DATA SECTION:
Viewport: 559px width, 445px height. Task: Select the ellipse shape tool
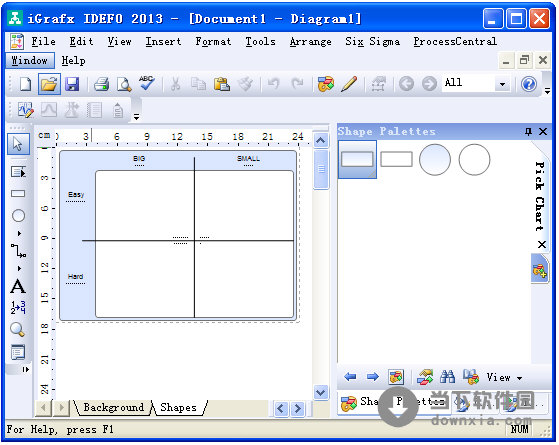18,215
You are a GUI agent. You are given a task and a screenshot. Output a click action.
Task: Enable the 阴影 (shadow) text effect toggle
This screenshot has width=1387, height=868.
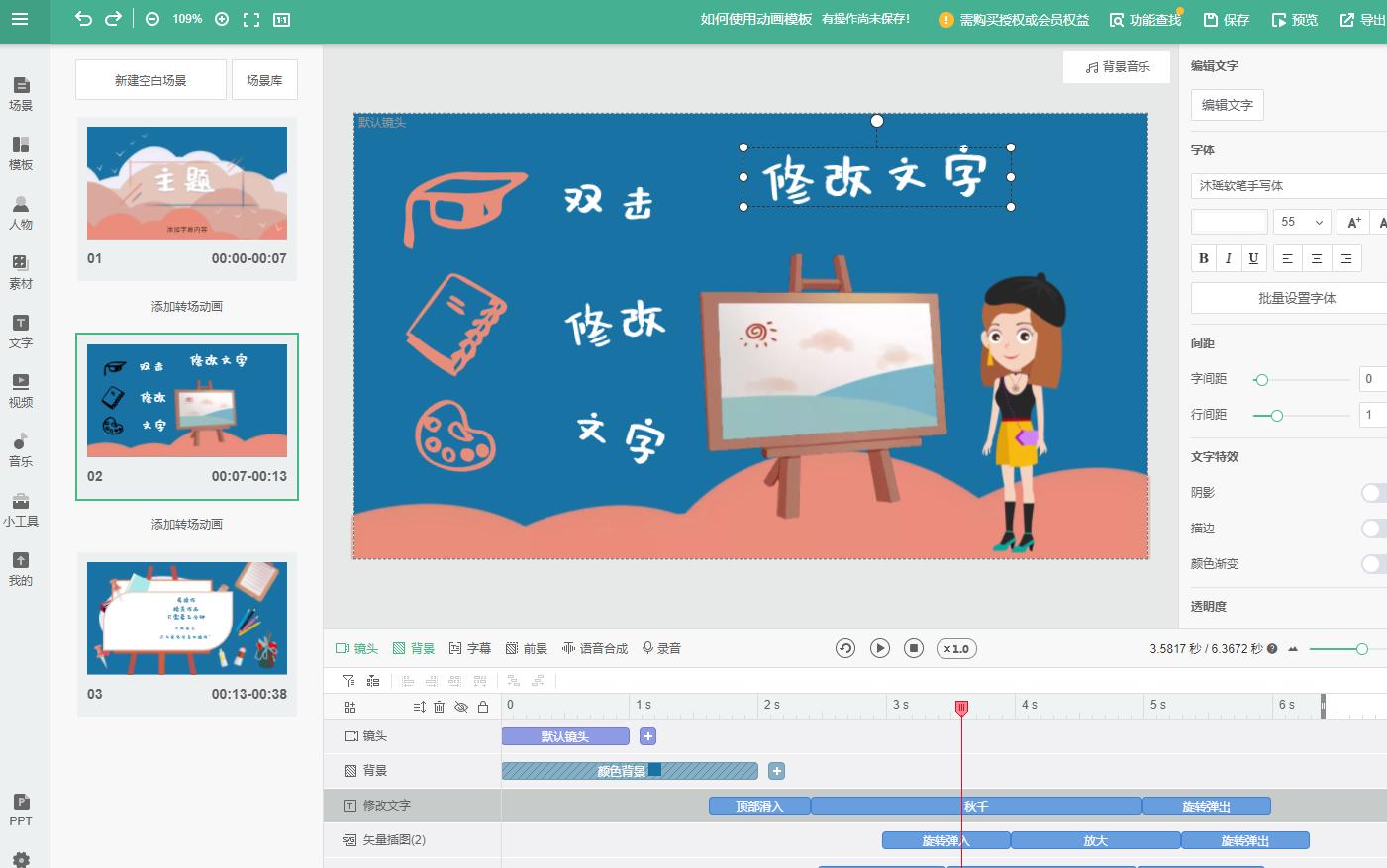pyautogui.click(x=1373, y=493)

--

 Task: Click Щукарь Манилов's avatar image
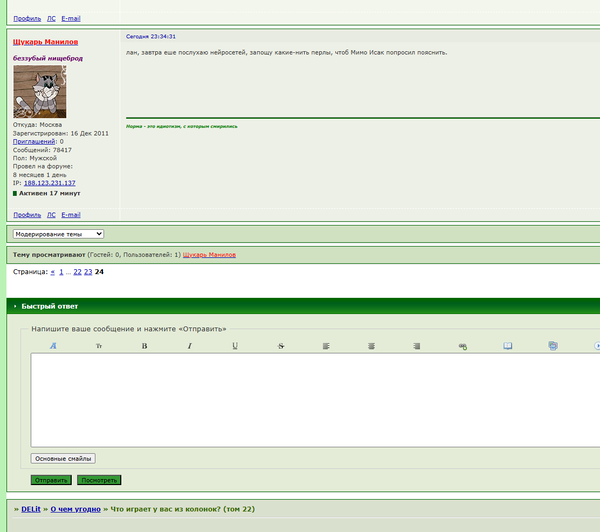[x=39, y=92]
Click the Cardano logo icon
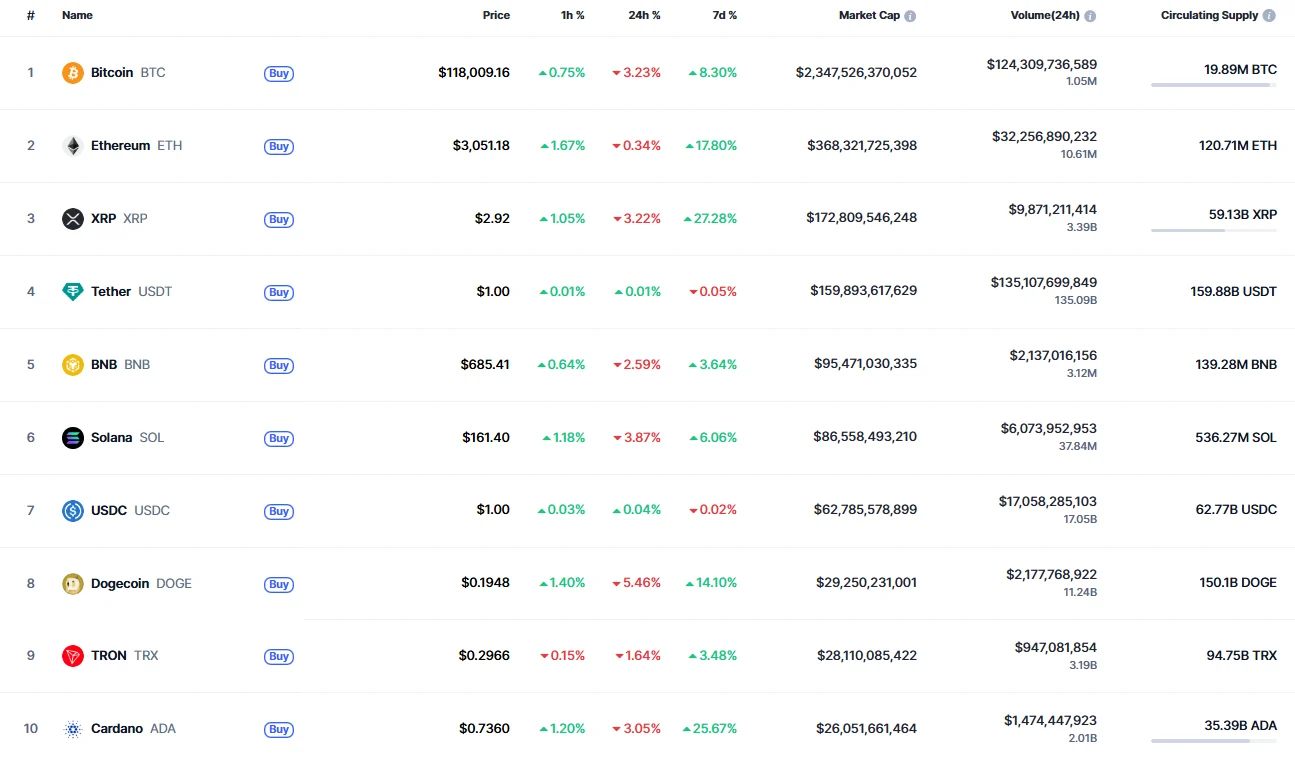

==

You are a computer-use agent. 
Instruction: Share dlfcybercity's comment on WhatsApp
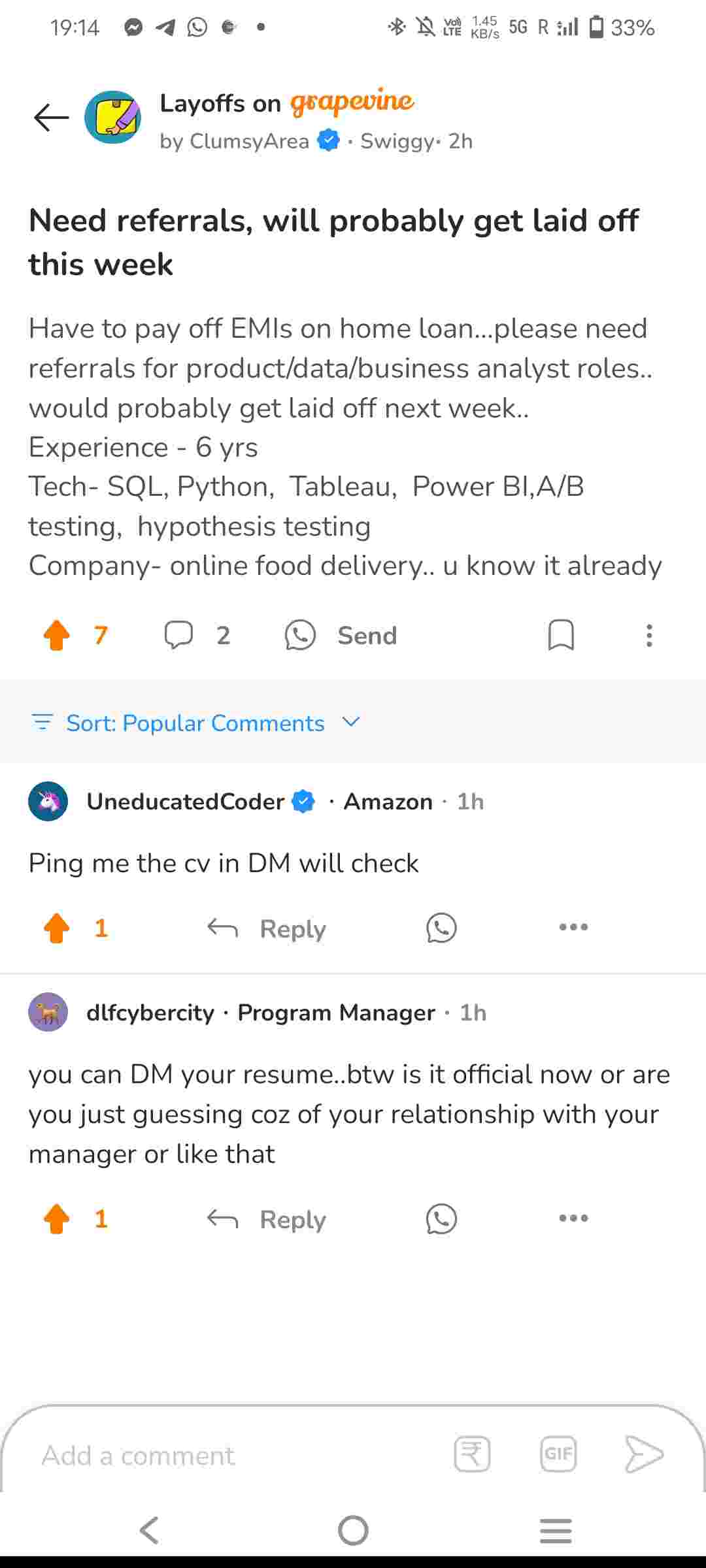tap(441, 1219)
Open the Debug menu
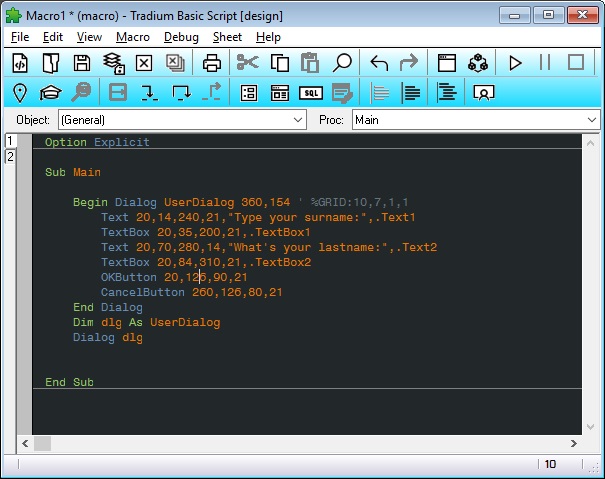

AIM OF THE TASK: Rewrite the items beginning at the line containing "You are a computer-use agent." and ending after the line containing "Open the Debug menu", replacing "WhatsApp" with "Telegram" and changing nothing else. Omit the pictures from your answer.

ANSWER BELOW:
You are a computer-use agent. 
Instruction: Share dlfcybercity's comment on Telegram
tap(441, 1219)
Open the Debug menu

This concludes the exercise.